List Count

Dave Angel davea at davea.name
Mon Apr 22 21:47:52 EDT 2013


On 04/22/2013 05:32 PM, Blind Anagram wrote:
> On 22/04/2013 22:03, Oscar Benjamin wrote:
>> On 22 April 2013 21:18, Oscar Benjamin <oscar.j.benjamin at gmail.com> wrote:
>>> On 22 April 2013 17:38, Blind Anagram <blindanagram at nowhere.org> wrote:
>>>> On 22/04/2013 17:06, Oscar Benjamin wrote:
>>>>
>>>>> I don't know what your application is but I would say that my first
>>>>> port of call here would be to consider a different algorithmic
>>>>> approach. An obvious question would be about the sparsity of this data
>>>>> structure. How frequent are the values that you are trying to count?
>>>>> Would it make more sense to store a list of their indices?
>>>>
>>>> Actually it is no more than a simple prime sieve implemented as a Python
>>>> class (and, yes, I realize that there are plenty of these around).
>>>
>>> If I understand correctly, you have a list of roughly a billion
>>> True/False values indicating which integers are prime and which are
>>> not. You would like to discover how many prime numbers there are
>>> between two numbers a and b. You currently do this by counting the
>>> number of True values in your list between the indices a and b.
>>>
>>> If my description is correct then I would definitely consider using a
>>> different algorithmic approach.
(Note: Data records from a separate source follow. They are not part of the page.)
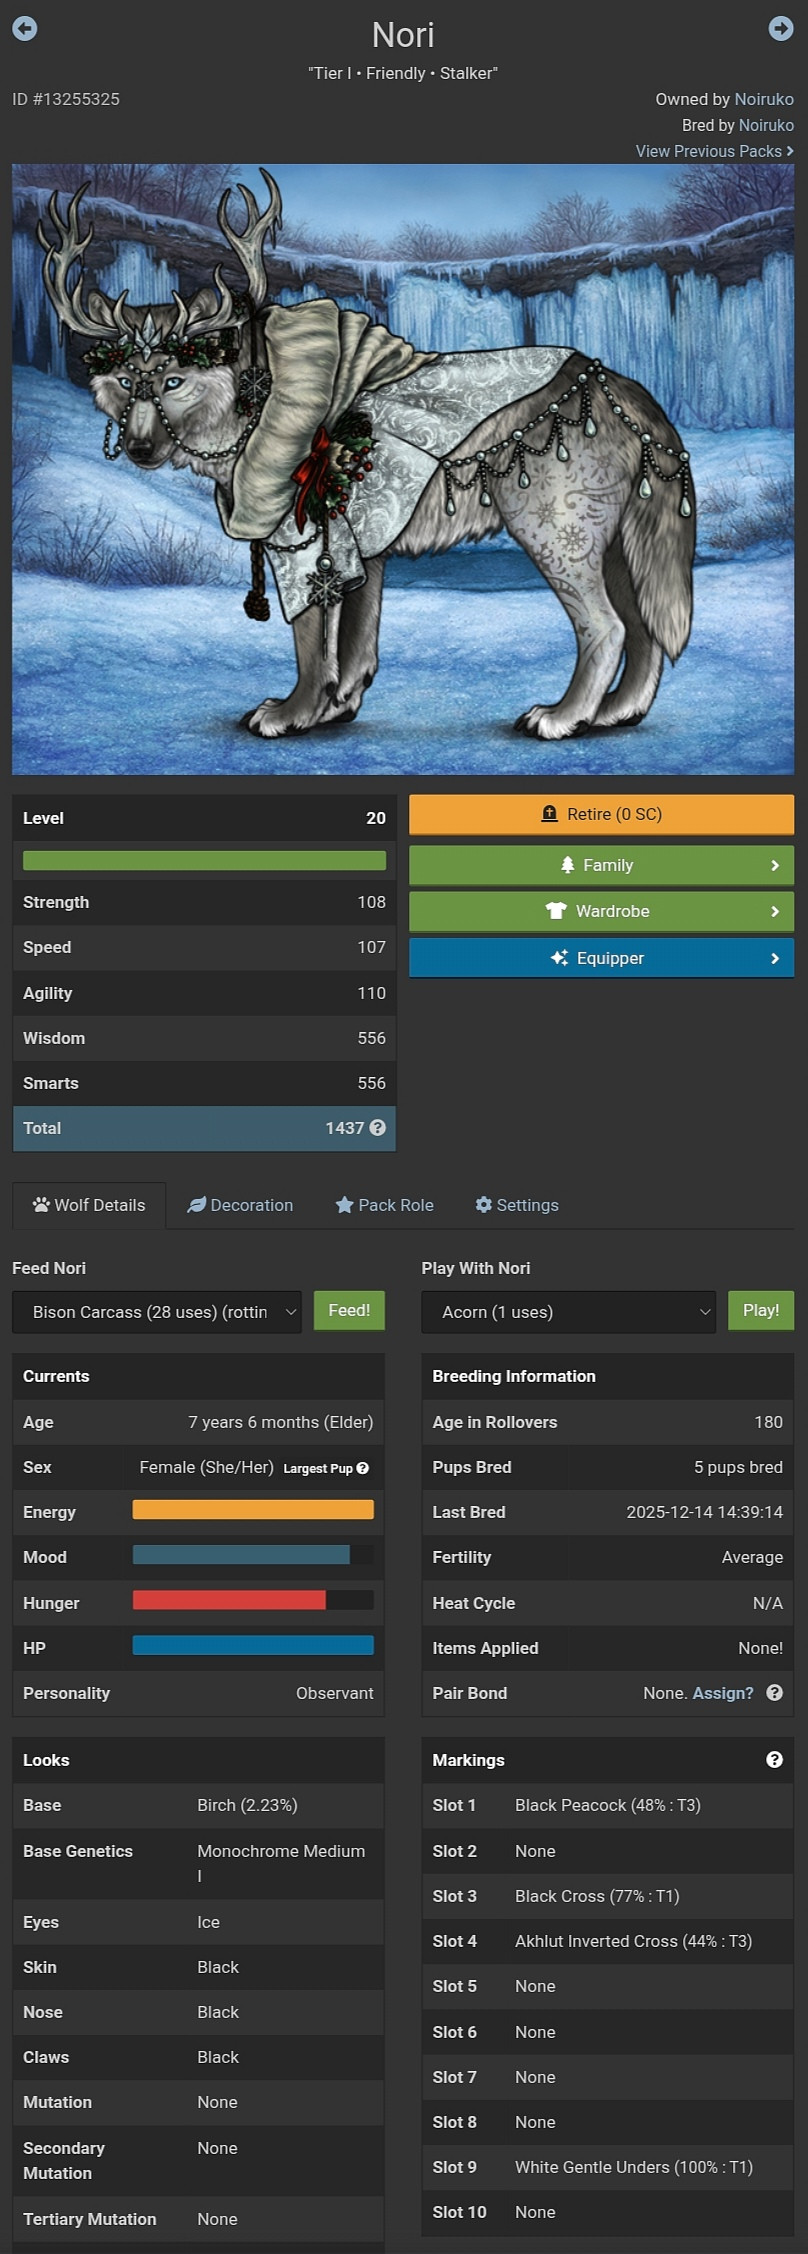This screenshot has width=808, height=2254.
Task: Click the Pair Bond help question mark
Action: click(x=774, y=1692)
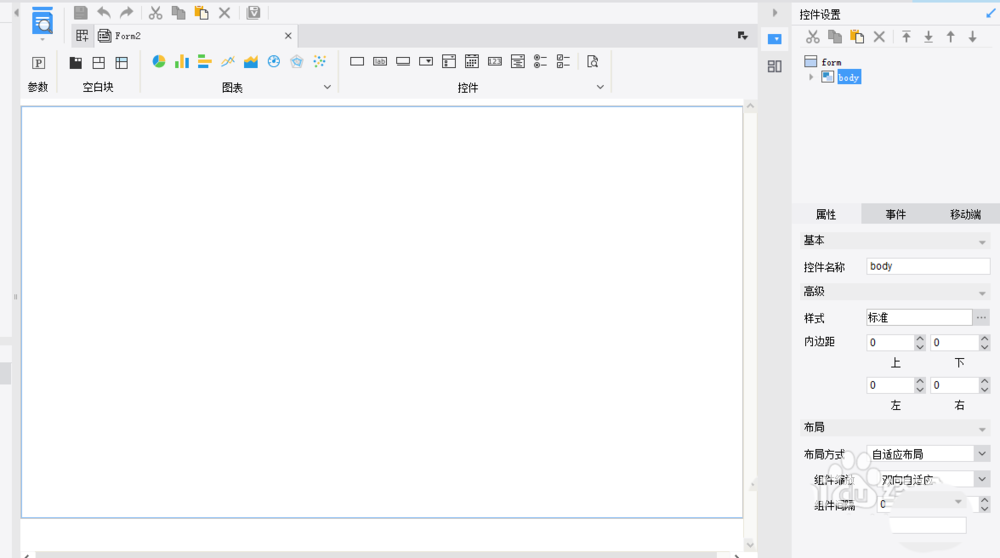1000x558 pixels.
Task: Collapse the 基本 section
Action: [x=982, y=241]
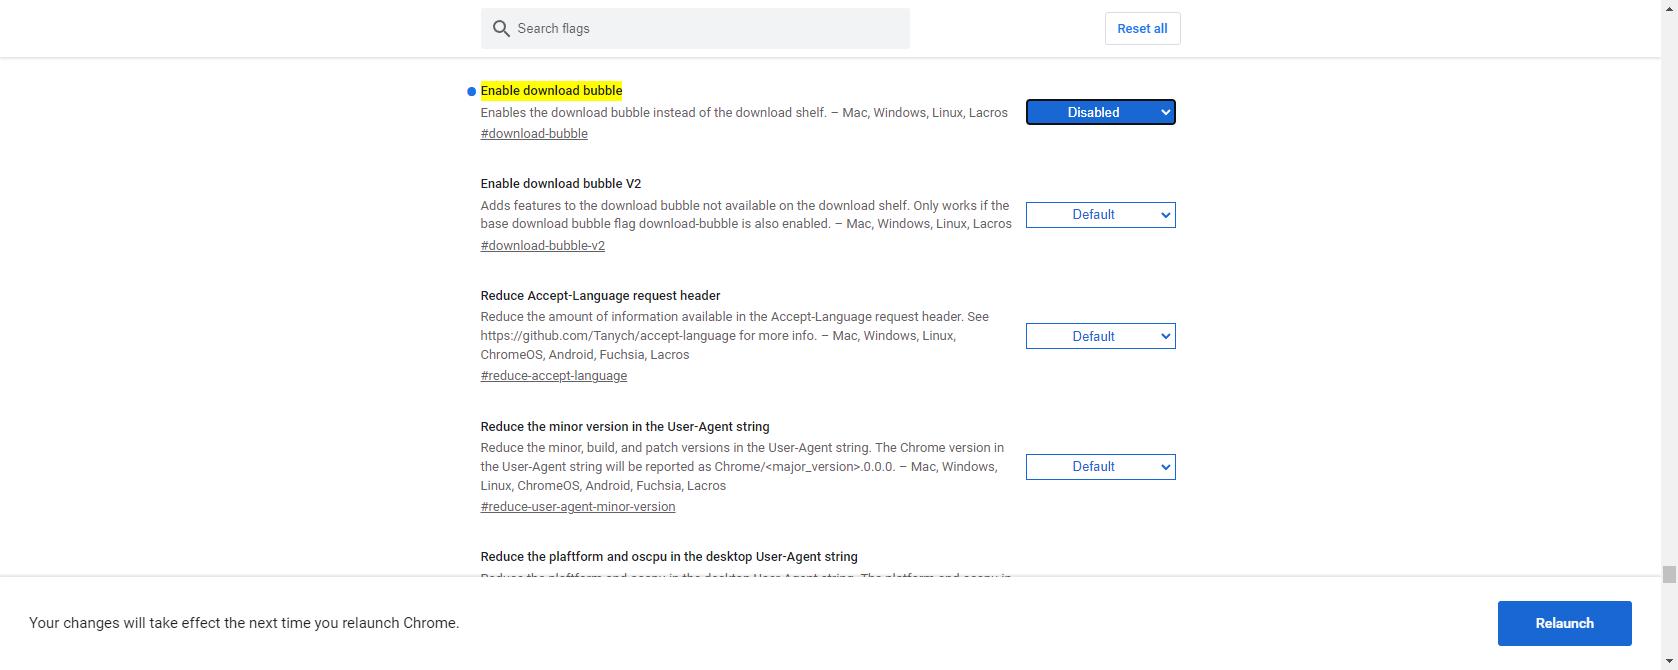Click the Reduce plaftform and oscpu heading
The width and height of the screenshot is (1678, 670).
click(668, 557)
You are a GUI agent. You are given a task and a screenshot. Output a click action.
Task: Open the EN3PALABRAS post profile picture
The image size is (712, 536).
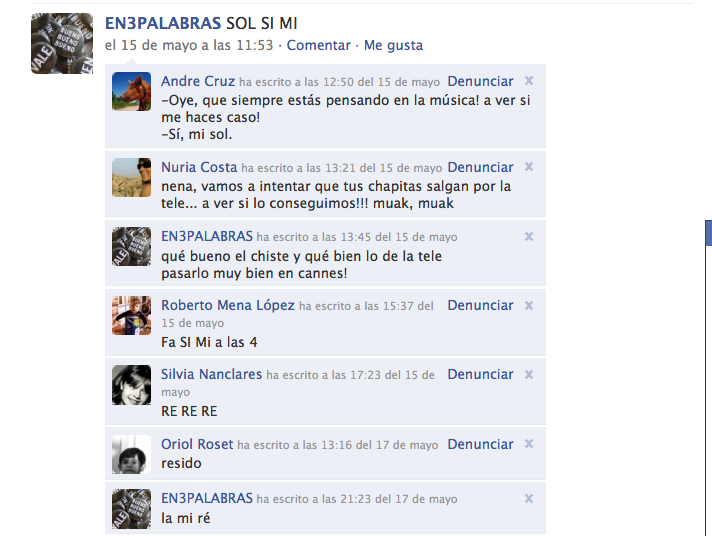tap(62, 44)
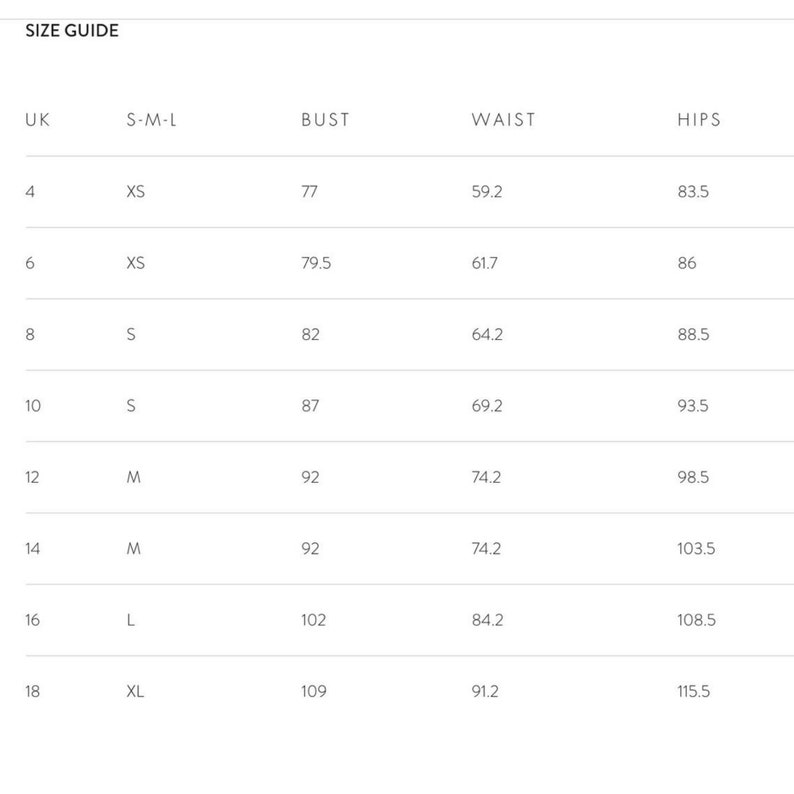Click the BUST column header
The height and width of the screenshot is (794, 794).
[x=325, y=120]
The density of primes from 1 to 1
>>> billlion is about 5%. Storing the prime numbers themselves in a sorted
>>> list would save memory and allow a potentially more efficient way of
>>> counting the number of primes within some interval.
>>
>> In fact it is probably quicker if you don't mind using all that memory
>> to just store the cumulative sum of your prime True/False indicator
>> list. This would be the prime counting function pi(n). You can then
>> count the primes between a and b in constant time with pi[b] - pi[a].
>
> I did wonder whether, after creating the sieve, I should simply go
> through the list and replace the True values with a count.  This would
> certainly speed up the prime count function, which is where the issue
> arises.  I will try this and see what sort of performance trade-offs
> this involves.
>

By doing that replacement, you'd increase memory usage manyfold (maybe 
3:1, I don't know).  As long as you're only using bools in the list, you 
only have the list overhead to consider, because all the objects 
involved are already cached (True and False exist only once each).  If 
you have integers, you'll need a new object for each nonzero count.